EXERCISE OBJECTIVE
Only the lines from the one containing "You are a GUI" to the end of the data below belong in the answer, each repeated exactly; no pictures.

DATA FOR ANALYSIS
————

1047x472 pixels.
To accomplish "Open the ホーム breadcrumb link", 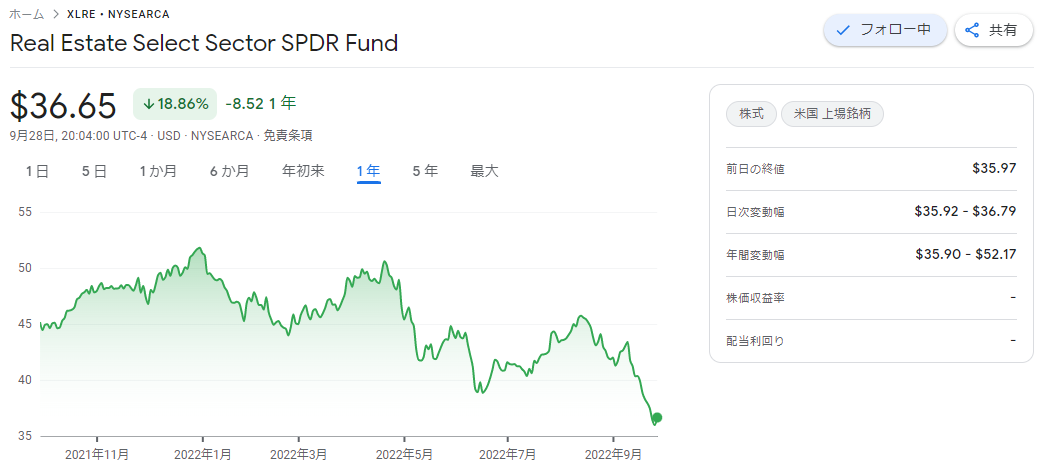I will coord(27,13).
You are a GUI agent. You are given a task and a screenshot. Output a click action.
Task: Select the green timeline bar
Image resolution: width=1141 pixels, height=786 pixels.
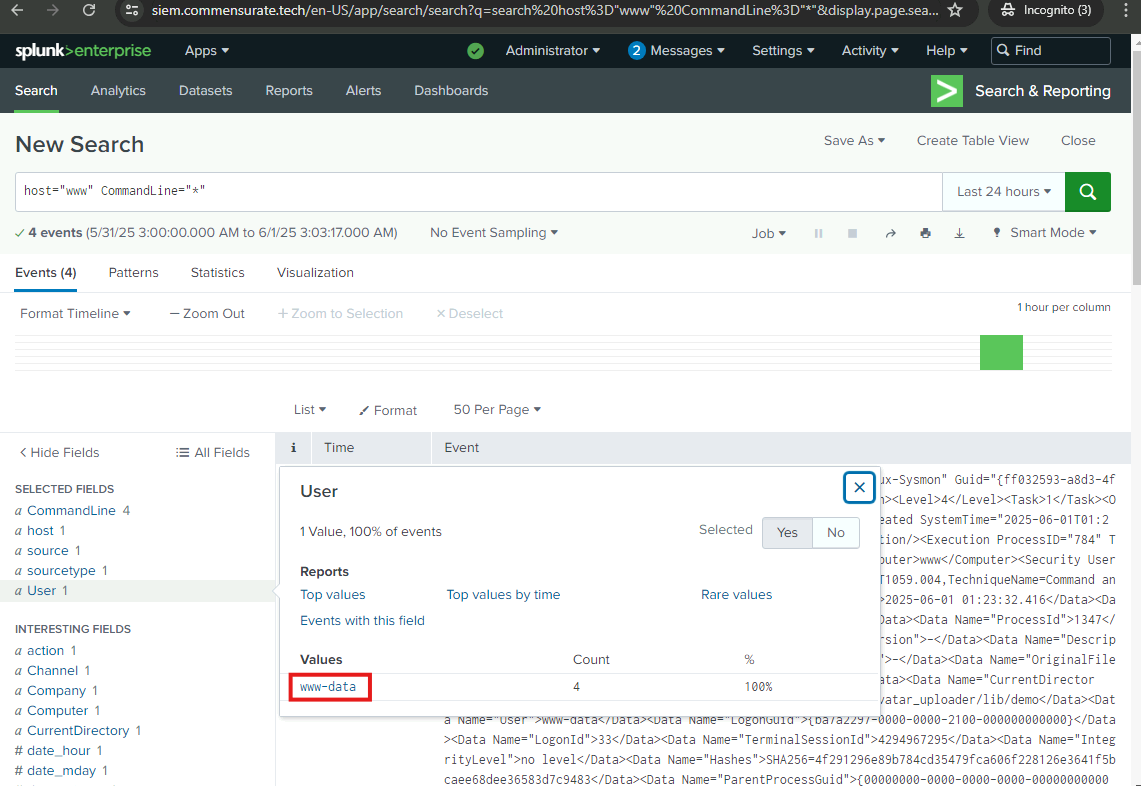click(1001, 353)
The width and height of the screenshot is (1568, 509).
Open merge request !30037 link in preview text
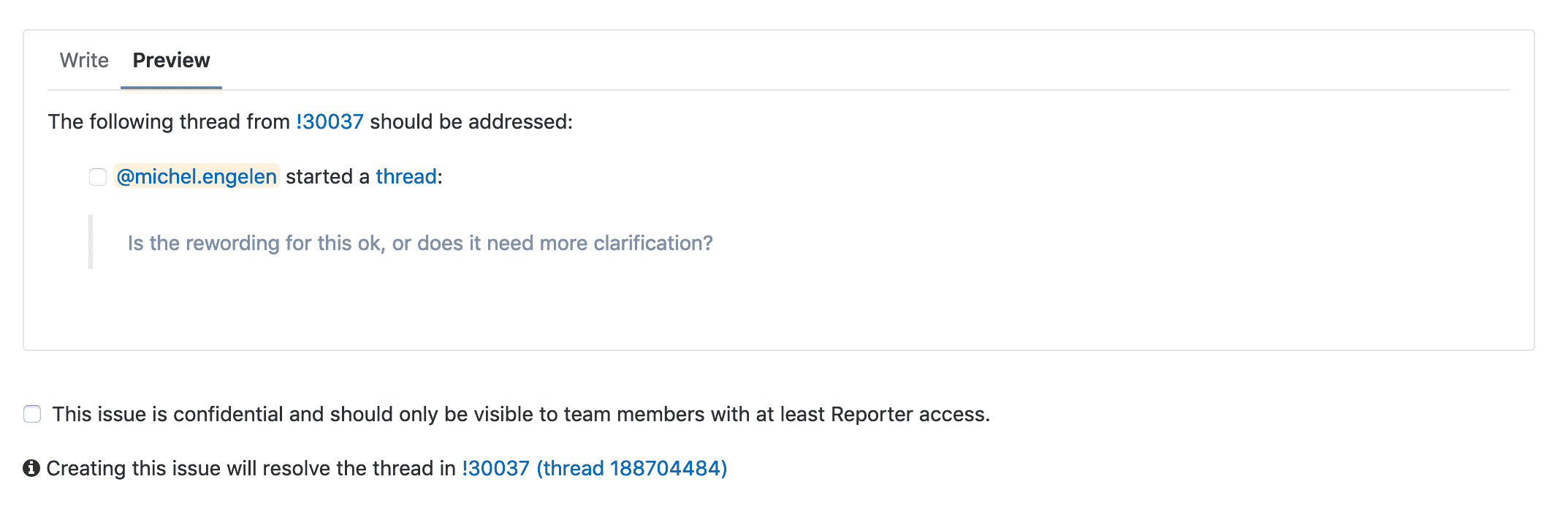[x=330, y=121]
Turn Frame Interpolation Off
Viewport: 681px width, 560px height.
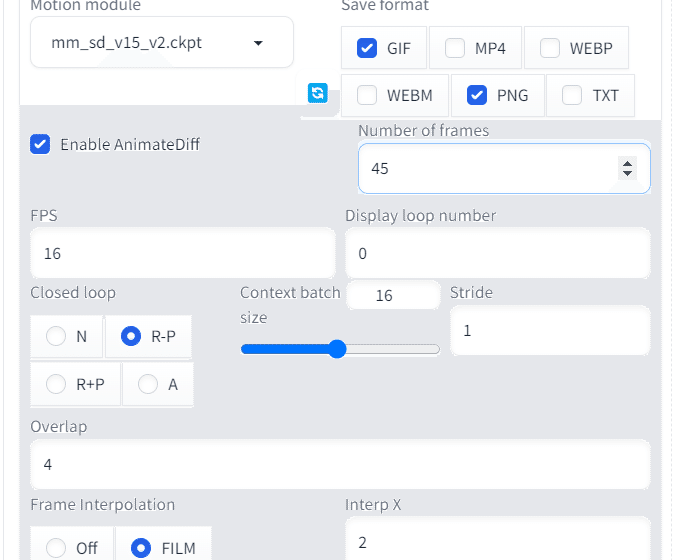click(57, 548)
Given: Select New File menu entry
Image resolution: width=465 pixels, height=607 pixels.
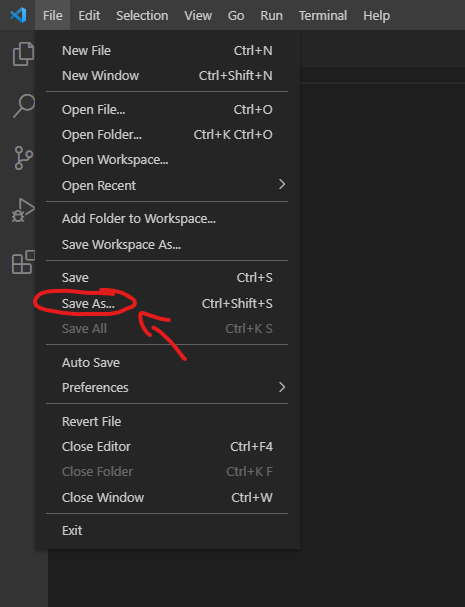Looking at the screenshot, I should (167, 51).
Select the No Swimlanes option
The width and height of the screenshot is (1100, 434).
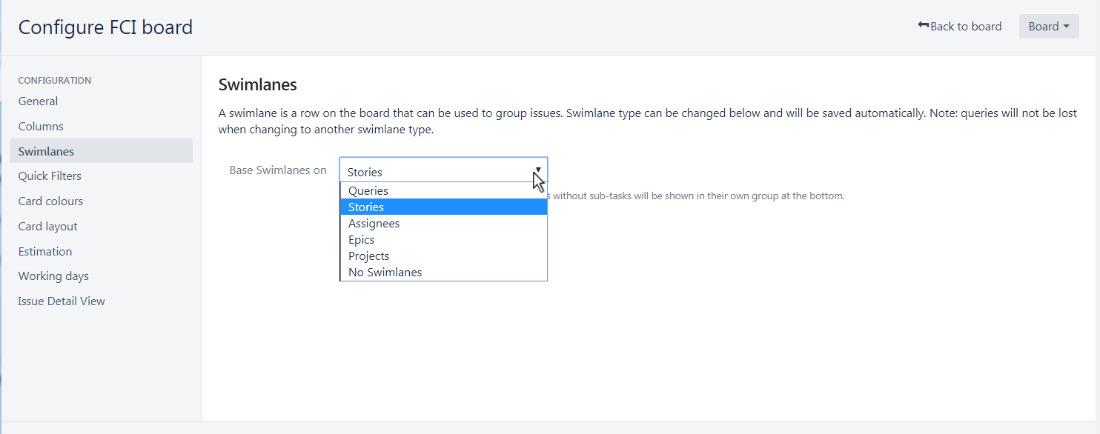tap(443, 272)
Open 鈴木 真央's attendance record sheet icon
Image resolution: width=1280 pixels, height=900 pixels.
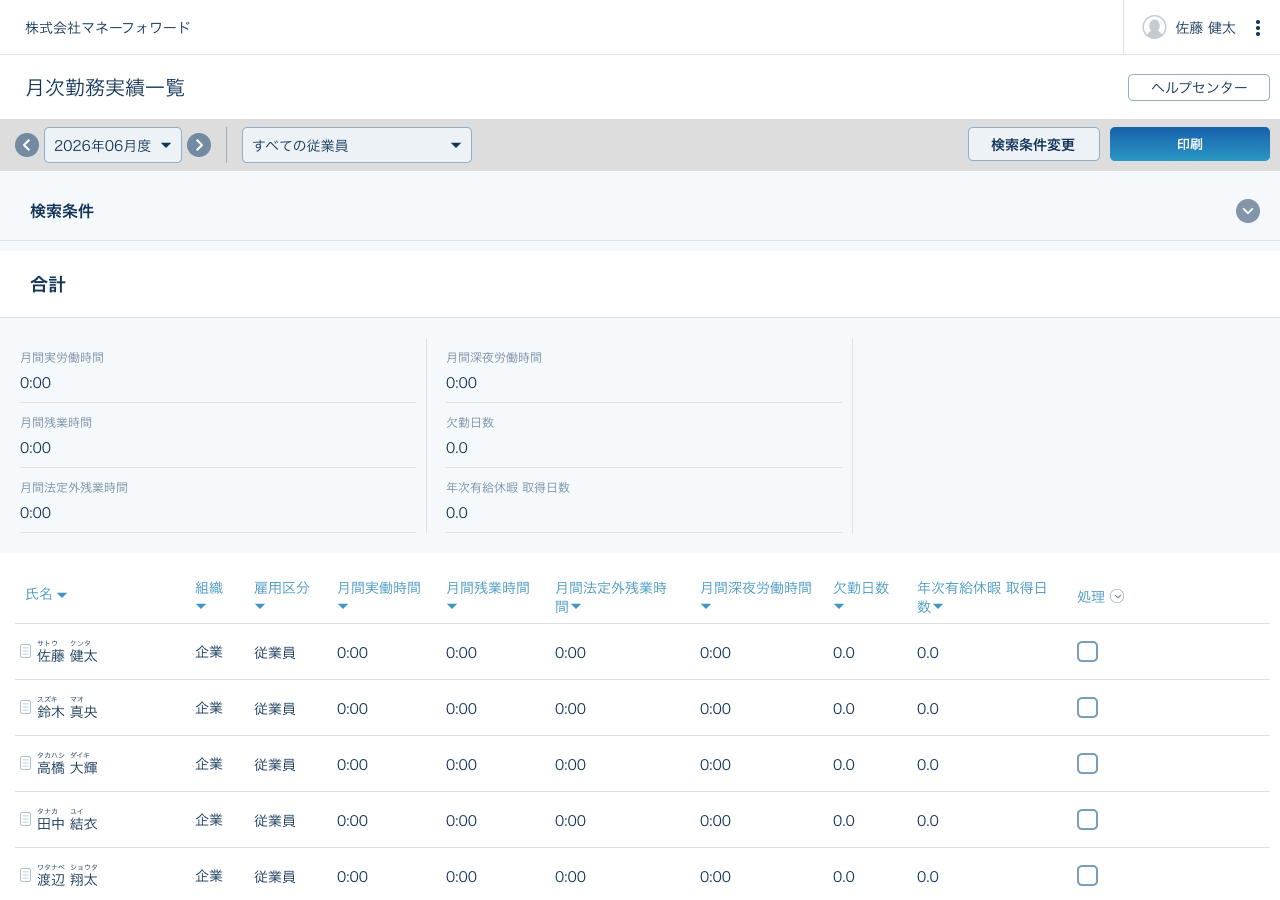(x=25, y=707)
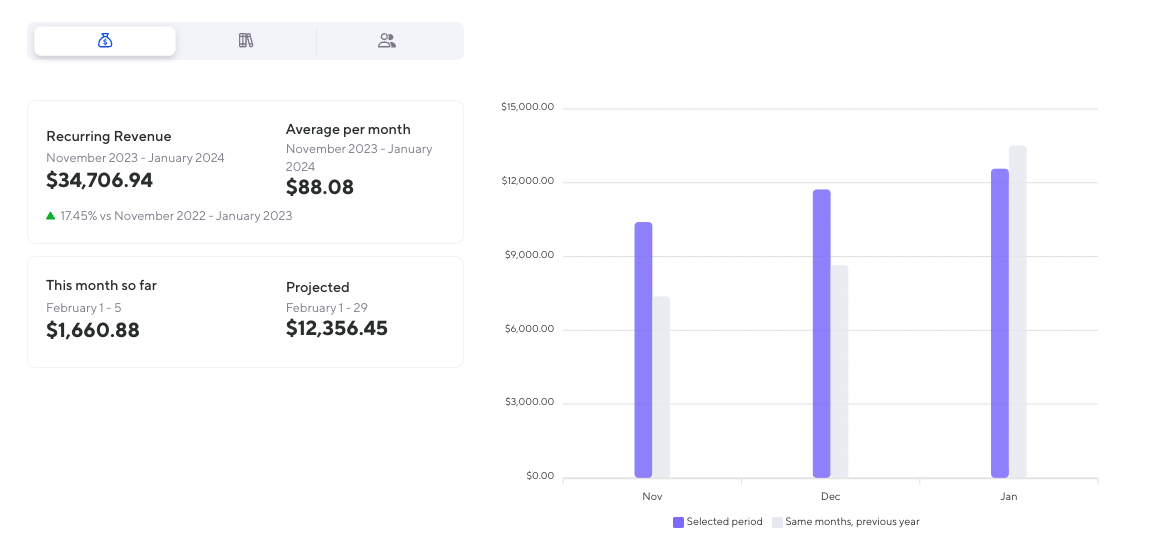Click the gray November previous-year bar

[661, 387]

————

EXERCISE OUTPUT
You are a GUI agent. You are given a task and a screenshot. Output a click action.
Task: Select the green timeline bar
Image resolution: width=1141 pixels, height=786 pixels.
click(1001, 353)
The width and height of the screenshot is (1568, 509).
Open merge request !30037 link in preview text
[x=330, y=121]
Turn Frame Interpolation Off
Viewport: 681px width, 560px height.
click(57, 548)
Given: Select New File menu entry
Image resolution: width=465 pixels, height=607 pixels.
Looking at the screenshot, I should (167, 51).
Select the No Swimlanes option
The width and height of the screenshot is (1100, 434).
tap(443, 272)
Open 鈴木 真央's attendance record sheet icon
Image resolution: width=1280 pixels, height=900 pixels.
(x=25, y=707)
Click the gray November previous-year bar

[661, 387]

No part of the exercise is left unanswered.